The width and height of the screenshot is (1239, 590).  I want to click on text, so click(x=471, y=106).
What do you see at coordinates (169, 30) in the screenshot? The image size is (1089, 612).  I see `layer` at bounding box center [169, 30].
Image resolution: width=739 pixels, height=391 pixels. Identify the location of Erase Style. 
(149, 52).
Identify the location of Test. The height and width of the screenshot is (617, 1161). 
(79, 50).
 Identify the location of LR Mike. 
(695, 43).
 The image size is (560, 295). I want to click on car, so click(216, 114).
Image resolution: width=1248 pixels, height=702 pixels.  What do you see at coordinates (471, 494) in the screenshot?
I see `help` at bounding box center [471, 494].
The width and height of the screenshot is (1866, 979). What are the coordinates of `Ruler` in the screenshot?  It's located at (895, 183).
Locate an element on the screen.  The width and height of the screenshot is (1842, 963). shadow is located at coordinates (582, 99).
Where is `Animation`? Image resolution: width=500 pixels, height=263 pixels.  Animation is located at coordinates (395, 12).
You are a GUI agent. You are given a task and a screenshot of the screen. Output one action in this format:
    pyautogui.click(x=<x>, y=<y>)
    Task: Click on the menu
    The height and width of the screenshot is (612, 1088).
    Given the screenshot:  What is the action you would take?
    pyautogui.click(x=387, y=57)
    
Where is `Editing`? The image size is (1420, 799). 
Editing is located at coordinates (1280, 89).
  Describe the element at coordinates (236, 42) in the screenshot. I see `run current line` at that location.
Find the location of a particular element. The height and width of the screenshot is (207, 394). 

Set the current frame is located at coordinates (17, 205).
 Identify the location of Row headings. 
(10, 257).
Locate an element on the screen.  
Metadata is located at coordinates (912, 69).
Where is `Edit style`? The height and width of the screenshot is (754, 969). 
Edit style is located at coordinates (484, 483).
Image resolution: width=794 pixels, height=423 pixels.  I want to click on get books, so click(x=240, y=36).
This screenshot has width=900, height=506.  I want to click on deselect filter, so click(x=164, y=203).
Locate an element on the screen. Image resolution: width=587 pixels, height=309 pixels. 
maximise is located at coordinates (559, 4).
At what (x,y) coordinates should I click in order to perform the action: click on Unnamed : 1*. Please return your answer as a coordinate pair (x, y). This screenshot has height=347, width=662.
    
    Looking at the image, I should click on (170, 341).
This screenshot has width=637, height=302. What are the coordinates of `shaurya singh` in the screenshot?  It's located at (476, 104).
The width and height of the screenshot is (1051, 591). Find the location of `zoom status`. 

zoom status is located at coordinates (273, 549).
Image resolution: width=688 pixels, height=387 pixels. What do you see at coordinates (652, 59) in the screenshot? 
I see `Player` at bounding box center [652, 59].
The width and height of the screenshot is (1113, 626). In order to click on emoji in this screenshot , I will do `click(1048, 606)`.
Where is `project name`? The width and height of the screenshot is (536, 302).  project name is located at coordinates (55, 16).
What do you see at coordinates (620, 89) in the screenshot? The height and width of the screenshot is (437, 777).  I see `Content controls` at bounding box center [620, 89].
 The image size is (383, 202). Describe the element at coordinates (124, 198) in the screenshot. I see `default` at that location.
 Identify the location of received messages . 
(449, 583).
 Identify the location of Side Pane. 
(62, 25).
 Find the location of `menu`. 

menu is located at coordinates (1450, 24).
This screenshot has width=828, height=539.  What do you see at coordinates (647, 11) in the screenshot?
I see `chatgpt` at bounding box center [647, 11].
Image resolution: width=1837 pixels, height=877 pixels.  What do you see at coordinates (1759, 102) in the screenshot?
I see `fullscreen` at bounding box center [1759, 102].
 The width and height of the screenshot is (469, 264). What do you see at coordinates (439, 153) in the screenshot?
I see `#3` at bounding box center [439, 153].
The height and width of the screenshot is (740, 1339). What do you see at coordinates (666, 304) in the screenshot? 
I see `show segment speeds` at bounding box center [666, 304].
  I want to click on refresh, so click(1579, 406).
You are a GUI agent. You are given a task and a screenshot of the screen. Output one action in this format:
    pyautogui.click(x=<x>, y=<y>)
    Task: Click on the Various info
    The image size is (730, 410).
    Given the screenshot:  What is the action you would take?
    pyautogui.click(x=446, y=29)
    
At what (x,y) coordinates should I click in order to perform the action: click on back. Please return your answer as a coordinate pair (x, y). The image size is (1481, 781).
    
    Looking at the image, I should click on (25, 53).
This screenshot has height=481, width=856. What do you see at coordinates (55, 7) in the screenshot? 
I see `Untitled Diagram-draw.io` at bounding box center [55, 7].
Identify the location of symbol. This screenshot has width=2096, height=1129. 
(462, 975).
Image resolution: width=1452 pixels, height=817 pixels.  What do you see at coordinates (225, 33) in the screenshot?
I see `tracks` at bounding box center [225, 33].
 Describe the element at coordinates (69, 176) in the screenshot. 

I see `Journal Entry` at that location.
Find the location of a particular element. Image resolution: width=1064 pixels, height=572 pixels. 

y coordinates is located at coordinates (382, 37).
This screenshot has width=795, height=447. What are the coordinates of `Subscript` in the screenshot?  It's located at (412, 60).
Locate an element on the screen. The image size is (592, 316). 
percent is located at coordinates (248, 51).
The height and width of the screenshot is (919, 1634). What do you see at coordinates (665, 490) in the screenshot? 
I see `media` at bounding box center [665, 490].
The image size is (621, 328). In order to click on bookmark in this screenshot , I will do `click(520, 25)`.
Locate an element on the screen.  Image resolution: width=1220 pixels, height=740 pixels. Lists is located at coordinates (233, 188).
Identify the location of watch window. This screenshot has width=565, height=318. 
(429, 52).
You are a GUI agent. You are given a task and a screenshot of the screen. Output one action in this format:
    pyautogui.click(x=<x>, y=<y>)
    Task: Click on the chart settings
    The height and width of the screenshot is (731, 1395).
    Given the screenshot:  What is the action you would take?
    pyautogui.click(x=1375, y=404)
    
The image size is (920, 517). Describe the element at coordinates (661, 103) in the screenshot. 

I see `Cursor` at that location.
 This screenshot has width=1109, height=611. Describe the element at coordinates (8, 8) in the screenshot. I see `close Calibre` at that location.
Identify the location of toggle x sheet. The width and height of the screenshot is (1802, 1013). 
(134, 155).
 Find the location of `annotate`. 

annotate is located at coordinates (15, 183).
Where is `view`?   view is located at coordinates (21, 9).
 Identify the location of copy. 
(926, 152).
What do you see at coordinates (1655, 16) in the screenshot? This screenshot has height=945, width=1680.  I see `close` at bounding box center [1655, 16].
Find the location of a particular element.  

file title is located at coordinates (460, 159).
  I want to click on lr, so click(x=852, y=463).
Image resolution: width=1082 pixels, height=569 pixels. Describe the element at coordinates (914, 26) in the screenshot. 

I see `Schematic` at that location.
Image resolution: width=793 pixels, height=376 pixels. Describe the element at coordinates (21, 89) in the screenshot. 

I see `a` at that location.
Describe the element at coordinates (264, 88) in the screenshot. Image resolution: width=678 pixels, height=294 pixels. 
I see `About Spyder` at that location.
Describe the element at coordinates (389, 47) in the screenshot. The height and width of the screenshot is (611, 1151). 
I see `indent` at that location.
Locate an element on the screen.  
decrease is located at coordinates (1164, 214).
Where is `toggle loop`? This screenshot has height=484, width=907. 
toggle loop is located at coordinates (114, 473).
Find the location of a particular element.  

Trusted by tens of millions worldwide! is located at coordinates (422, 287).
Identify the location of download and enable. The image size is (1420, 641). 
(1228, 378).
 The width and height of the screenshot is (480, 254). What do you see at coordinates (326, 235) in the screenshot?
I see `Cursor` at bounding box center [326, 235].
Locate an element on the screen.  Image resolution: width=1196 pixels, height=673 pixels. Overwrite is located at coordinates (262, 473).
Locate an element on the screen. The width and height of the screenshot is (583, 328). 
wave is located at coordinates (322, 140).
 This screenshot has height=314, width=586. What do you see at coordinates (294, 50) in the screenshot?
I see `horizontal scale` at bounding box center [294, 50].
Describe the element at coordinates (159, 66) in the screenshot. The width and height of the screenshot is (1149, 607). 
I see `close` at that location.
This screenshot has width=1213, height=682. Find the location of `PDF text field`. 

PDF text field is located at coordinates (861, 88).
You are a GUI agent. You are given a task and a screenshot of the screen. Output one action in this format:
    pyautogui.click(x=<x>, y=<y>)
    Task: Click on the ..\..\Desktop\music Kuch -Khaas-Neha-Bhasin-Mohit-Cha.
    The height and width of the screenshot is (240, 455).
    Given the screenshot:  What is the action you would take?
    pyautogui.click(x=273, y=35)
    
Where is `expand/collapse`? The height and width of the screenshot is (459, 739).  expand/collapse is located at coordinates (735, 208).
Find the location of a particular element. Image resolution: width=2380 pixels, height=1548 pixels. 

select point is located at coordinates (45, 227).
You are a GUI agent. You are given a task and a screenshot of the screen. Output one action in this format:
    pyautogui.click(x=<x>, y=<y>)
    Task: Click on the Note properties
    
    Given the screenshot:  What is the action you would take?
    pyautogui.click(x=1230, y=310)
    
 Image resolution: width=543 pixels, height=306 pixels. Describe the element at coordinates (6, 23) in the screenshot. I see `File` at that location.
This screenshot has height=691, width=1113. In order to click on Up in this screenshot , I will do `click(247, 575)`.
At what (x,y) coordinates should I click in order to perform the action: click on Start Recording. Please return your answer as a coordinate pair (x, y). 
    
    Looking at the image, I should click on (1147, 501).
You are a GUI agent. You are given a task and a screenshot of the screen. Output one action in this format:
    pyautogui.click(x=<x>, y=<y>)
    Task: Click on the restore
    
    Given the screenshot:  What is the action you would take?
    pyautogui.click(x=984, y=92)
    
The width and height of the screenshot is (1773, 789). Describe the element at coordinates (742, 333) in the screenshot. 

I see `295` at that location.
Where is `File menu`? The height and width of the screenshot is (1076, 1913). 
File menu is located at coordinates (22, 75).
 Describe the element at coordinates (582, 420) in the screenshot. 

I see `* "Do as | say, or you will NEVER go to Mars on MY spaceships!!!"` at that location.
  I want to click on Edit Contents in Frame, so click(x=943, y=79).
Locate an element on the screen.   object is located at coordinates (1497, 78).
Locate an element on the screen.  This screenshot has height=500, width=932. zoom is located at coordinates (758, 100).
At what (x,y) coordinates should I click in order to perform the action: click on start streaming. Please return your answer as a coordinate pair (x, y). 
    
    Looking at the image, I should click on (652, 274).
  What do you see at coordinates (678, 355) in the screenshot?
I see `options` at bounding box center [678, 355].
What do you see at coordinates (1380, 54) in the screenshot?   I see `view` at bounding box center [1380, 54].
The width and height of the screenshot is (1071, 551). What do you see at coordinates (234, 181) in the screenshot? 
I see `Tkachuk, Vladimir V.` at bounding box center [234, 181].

(What is needed) Copy the items word for word, from the first one down to the line containing "The image size is (560, 295).", including both the first and that last line.

(Task answer)
The width and height of the screenshot is (1239, 590).  I want to click on text, so click(x=471, y=106).
What do you see at coordinates (169, 30) in the screenshot? The image size is (1089, 612).  I see `layer` at bounding box center [169, 30].
Image resolution: width=739 pixels, height=391 pixels. Identify the location of Erase Style. 
(149, 52).
Identify the location of Test. The height and width of the screenshot is (617, 1161). 
(79, 50).
 Identify the location of LR Mike. 
(695, 43).
 The image size is (560, 295). I want to click on car, so click(216, 114).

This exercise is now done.